Based on the minutes from a meeting with the FDA on January 19, 2017, the Agency has agreed to an improved protocol for the global Phase III trial of Cx601. With these current amendments, the FDA has agreed that the BLA could be filed based on the efficacy and safety follow-up of patients assessed at week 24, instead of week 52. Furthermore, the FDA has agreed to accept fewer patients than originally planned in the study, and has endorsed a broader target population that will ultimately facilitate the recruitment process. With these adjustments, the study will benefit from an expedited recruitment process that should lead to shorter timelines, an earlier filing, and the possibility of an earlier approval in the U.S. As a result of these modifications, the trial design is even more similar to the European ADMIRE-CD than it was before.

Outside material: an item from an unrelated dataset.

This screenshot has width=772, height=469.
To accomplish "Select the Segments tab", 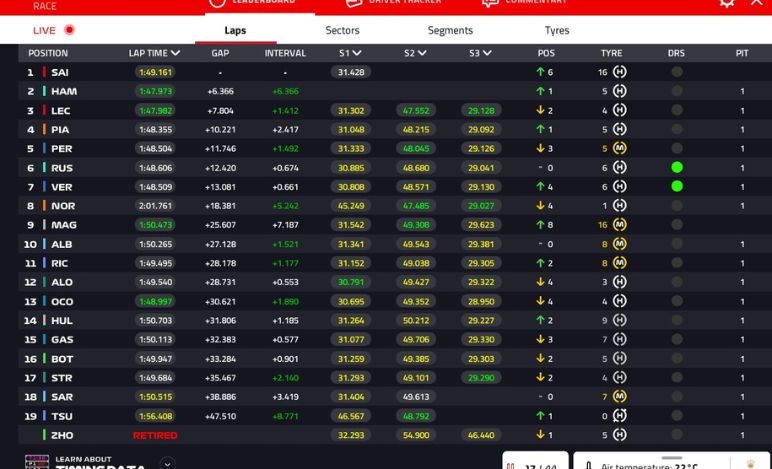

“We are pleased to have had the opportunity to meet with the FDA and receive the Agency endorsement for our proposals for this improved protocol,” said Dr. Maria Pascual, VP Regulatory Affairs & Corporate Quality of TiGenix. “We continue to be focused and committed to bringing Cx601 to U.S. patients as soon as possible. We believe that this revised protocol will allow us to file for approval one year earlier than we had originally planned,” concluded Dr. Pascual.

The global pivotal Phase III trial for the U.S. registration of Cx601 is expected to begin in the first half of 2017. In parallel, TiGenix is exploring further expedited pathways to accelerate the submission and review process for its future BLA.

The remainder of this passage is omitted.